2 Characteristics of Big Data Systems

The current Big Data systems have two different forms for data processing: (1)batch processing systems, such as Hadoop[12], Spark[39], Dryad[20], and so on; (2) stream processing system, such as Storm [34] and Spark Streaming [40], etc,. In general, these Big Data systems has two characteristics as follows.

2.1 Temporal dimension: Stage Characteristics

For Big Data applications, we observe that the jobs on different Big Data systems is generally executed in stages or in the stage-like process, and tasks in the same stage are normally executed by the same or similar code on the data partition. For example, an Hadoop job executes in two stages: Map and Reduce; In the map phase, several map tasks are executed in parallel to process the corresponding input data. After all map tasks finished, the intermediate results are transferred to the reduce tasks for further processing. While scheduling jobs, Spark splits stages and partition data, then generating the DAG of stage dependency specifically, and the tasks in one stage are executed by the same code and portioned into various data fragments[39]. A Dryad job contains a set of stages and each stage consists of an arbitrary set of vertex (each vertex runs on a distinct data partition) replicas, meanwhile all graph edges of the stage constitute point-to-point communication channels [20]. Similarly, all kinds of spout and bolt components of Storm can also be regarded as the execution stages [34]. In addition, Spark Streaming decomposes the batch data into a series of short batch jobs based on Spark [40], so the Spark streaming jobs are executed in stages like Spark jobs.

2.2 Spatial dimension: Distribution Characteristics

As Big Data systems are used for processing a huge amount of data, a single node is impossible to complete the big tasks in an effective time.

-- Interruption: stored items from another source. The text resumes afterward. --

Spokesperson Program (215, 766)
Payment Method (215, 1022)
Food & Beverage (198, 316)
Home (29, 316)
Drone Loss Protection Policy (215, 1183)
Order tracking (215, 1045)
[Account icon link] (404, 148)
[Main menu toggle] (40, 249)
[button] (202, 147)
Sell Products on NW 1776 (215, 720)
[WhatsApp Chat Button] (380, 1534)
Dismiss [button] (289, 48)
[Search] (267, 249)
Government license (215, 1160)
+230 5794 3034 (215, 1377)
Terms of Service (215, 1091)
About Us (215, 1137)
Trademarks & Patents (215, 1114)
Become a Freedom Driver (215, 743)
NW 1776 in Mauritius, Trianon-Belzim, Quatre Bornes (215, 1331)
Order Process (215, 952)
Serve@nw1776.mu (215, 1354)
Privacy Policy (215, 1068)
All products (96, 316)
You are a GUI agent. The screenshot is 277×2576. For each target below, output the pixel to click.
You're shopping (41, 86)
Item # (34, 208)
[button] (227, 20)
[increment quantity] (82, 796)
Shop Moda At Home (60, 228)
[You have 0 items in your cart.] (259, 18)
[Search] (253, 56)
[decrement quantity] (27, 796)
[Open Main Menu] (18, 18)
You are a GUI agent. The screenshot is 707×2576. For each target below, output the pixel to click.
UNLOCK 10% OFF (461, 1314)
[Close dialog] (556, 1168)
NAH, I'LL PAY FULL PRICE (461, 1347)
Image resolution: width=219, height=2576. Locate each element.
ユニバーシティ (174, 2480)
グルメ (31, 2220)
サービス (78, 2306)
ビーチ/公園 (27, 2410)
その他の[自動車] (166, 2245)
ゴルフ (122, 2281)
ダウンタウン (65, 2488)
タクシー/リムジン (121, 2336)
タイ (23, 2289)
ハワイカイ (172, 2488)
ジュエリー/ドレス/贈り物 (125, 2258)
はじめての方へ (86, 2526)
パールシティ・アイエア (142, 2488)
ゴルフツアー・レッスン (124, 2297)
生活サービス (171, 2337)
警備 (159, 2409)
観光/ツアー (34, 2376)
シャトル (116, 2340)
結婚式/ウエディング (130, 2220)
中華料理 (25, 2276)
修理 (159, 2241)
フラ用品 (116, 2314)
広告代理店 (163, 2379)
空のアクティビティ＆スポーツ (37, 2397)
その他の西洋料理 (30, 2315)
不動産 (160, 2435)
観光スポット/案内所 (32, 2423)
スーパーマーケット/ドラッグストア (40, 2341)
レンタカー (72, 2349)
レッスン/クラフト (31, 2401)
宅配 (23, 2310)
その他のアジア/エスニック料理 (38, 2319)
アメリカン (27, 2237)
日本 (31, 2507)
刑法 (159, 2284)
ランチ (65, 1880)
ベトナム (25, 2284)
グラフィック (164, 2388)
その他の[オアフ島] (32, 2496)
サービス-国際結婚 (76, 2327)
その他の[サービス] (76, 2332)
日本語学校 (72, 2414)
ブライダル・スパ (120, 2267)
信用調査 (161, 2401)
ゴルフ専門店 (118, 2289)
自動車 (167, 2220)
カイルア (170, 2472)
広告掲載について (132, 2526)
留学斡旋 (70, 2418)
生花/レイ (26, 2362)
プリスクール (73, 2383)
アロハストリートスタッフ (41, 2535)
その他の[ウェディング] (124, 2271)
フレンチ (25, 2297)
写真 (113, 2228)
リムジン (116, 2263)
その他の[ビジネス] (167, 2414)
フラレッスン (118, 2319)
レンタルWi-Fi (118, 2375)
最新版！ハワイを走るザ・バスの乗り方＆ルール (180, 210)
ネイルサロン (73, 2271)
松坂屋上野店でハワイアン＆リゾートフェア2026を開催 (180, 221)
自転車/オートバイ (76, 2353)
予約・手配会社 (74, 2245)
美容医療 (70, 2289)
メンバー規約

So Big Data systems generally use the large-scale distributed cluster architecture. They mainly utilize the distributed file system or distributed database to store data, and use parallel programming model or distributed execution method to process/calculate jobs or tasks, that is, the jobs or tasks of Big Data applications will be scheduled into the various nodes in cluster. And the distributed parallel architect distributes data across multiple servers, and it can turbulence improve data processing speeds. We can consider that, the Big Data applications have distribution characteristics in spatial dimension.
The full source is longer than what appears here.